- _WHAT THE EXERCISE ASKS_:
When you reach the line with "Given: Open the Sort by Best match dropdown" in the records below, begin transcribing exactly and continue up to and including the line with "Task: Launch the Web Browser globe icon", leaving out every picture.

-- Opening Marker --

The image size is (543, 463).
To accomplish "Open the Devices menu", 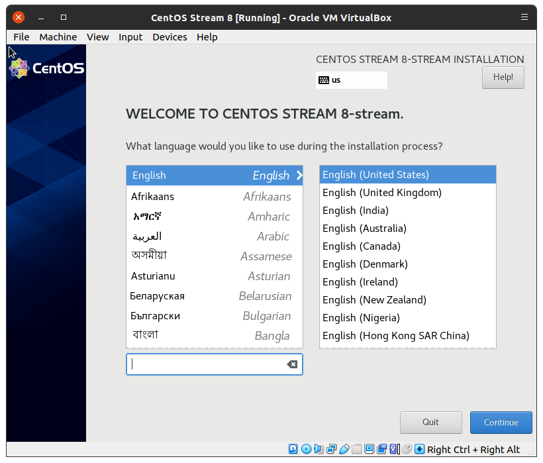I will click(x=170, y=37).
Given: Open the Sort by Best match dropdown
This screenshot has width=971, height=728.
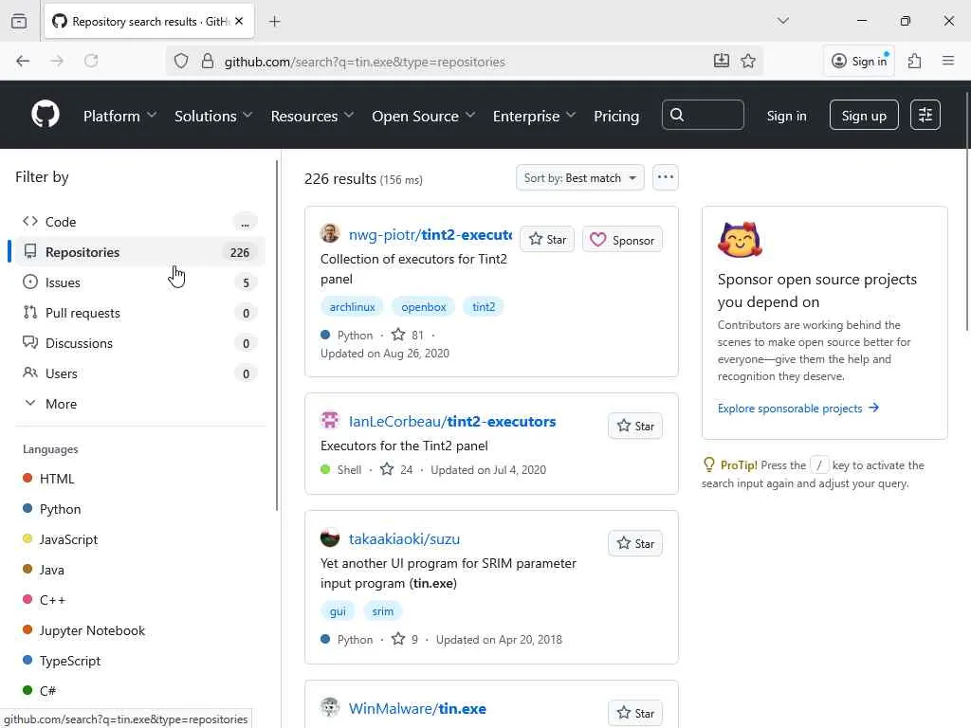Looking at the screenshot, I should [579, 177].
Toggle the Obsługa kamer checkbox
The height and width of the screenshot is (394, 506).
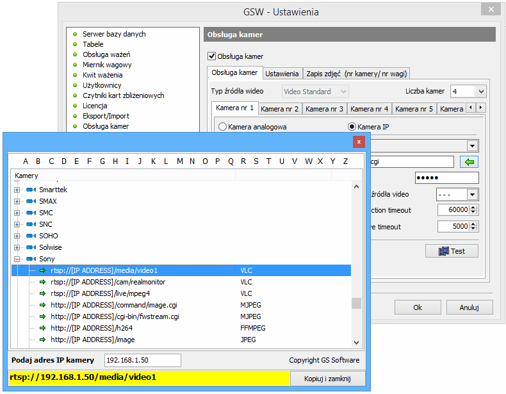click(x=213, y=56)
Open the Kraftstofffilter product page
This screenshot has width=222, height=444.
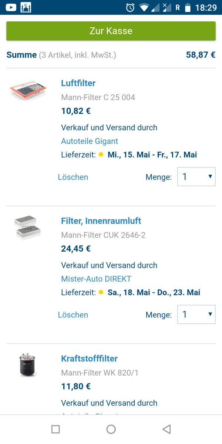pyautogui.click(x=89, y=359)
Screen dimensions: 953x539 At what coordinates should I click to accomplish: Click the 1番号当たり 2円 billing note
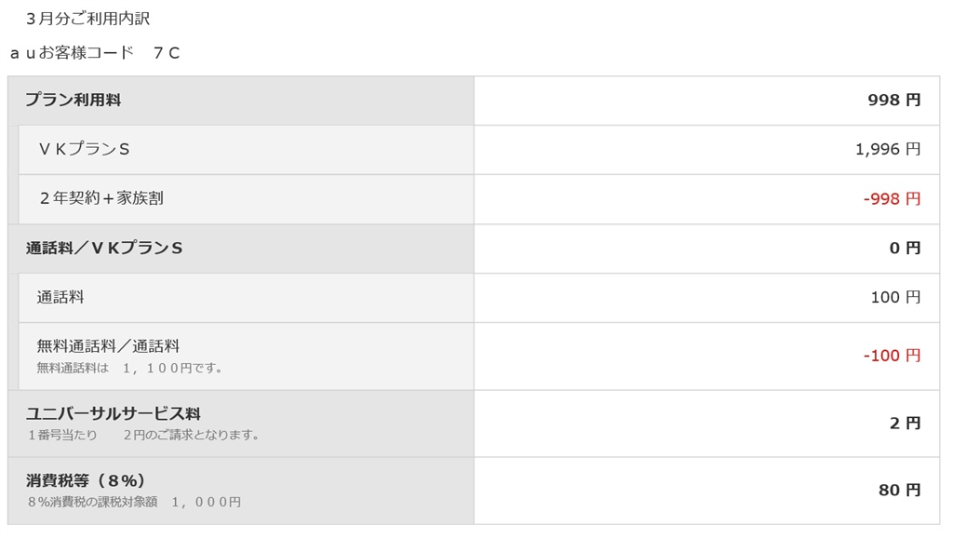(x=142, y=435)
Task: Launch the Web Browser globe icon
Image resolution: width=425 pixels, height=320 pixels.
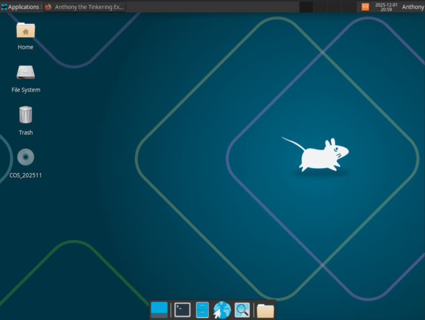Action: point(222,309)
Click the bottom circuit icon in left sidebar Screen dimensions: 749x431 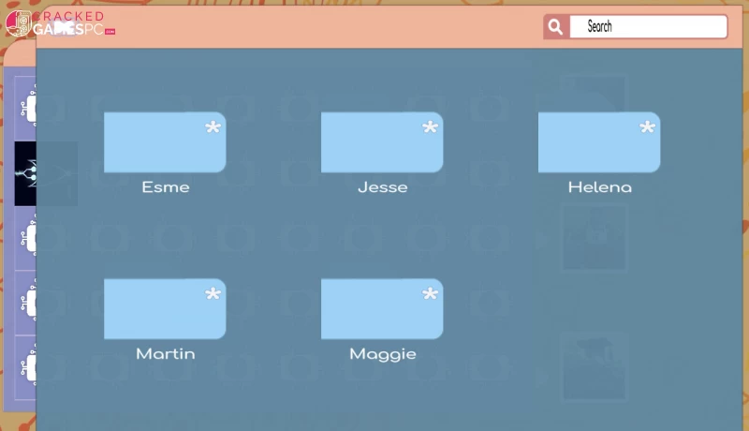tap(26, 367)
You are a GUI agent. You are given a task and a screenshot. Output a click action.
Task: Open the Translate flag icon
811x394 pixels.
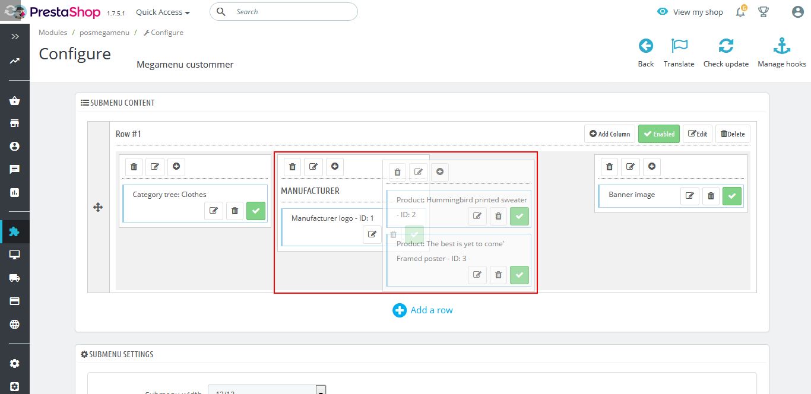coord(679,46)
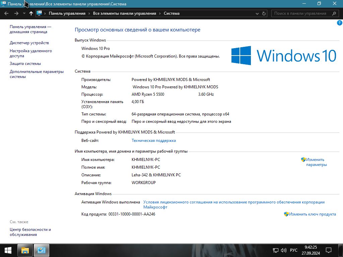Open File Explorer from the taskbar

25,250
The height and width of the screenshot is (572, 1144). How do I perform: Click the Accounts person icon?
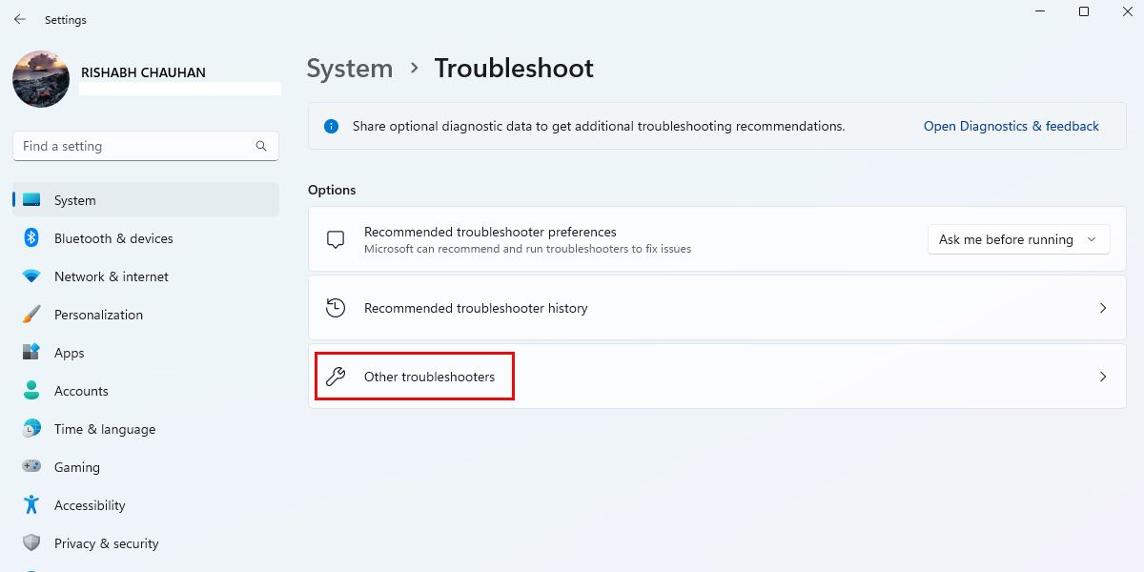31,391
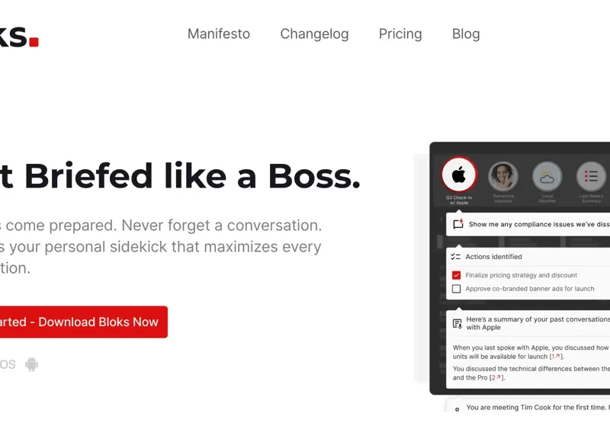The width and height of the screenshot is (610, 439).
Task: Open reference link 2 after 'the Pro'
Action: 496,377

-- Closing Marker --

- _WRITTEN RESPONSE_:
Given: Open the Sort by Best match dropdown
This screenshot has width=971, height=728.
Looking at the screenshot, I should [579, 177].
Toggle the Obsługa kamer checkbox
The height and width of the screenshot is (394, 506).
click(x=213, y=56)
Open the Kraftstofffilter product page
This screenshot has width=222, height=444.
pyautogui.click(x=89, y=359)
Screen dimensions: 953x539 At what coordinates should I click to accomplish: Click the 1番号当たり 2円 billing note
(x=142, y=435)
Task: Launch the Web Browser globe icon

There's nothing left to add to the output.